Trying to clean up permissions on this IIS6 w/ PHP CGI server, it seems that several files/folders have write permissions for Everyone. (You can probably guess what is happening, repeatedly.)
So, basically, I'm looking for the equivalent of find $directory -perm 777 -exec ls -ld {} \;
I can do that first part, listing files that mention Everyone with icacls
, but can't seem to display the actual ACL:
icacls \directory /findSID *S-1-1-0 /t
Looking at the subinacl
documentation and various google results, it seems that I can use /subdirectories and /display to achieve this, but it returns immediately with no results and no errors:
C:\>subinacl /subdirectories \directory\*.* /findsid=Everyone /display
+subdirectories \directory\*.*
/findsid=Everyone
/display
Elapsed Time: 00 00:00:00
Done: 0, Modified 0, Failed 0, Syntax errors 0
Orbitron's suggestion is great, but if you want to use a purely PowerShell way without having to install pstools, have a look at the
select-string
cmdlet.
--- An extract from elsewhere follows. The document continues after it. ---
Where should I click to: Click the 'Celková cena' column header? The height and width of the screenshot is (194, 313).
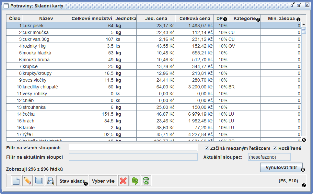pos(194,18)
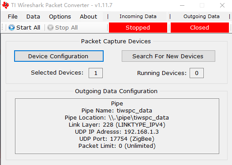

You may have to pipe the object pipeline to a file first and then consume it with select-string or you can wedgeout-string
into the pipeline.Get-ChildItem -Recurse | Get-Acl | out-string -stream | select-string -pattern "everyone"
This worked for me with powershell and pstools:
Get-ChildItem C:\temp\ -Recurse | Get-Acl | grep "Everyone"
You may need to refine it more for your needs, but powershell is the way to go here.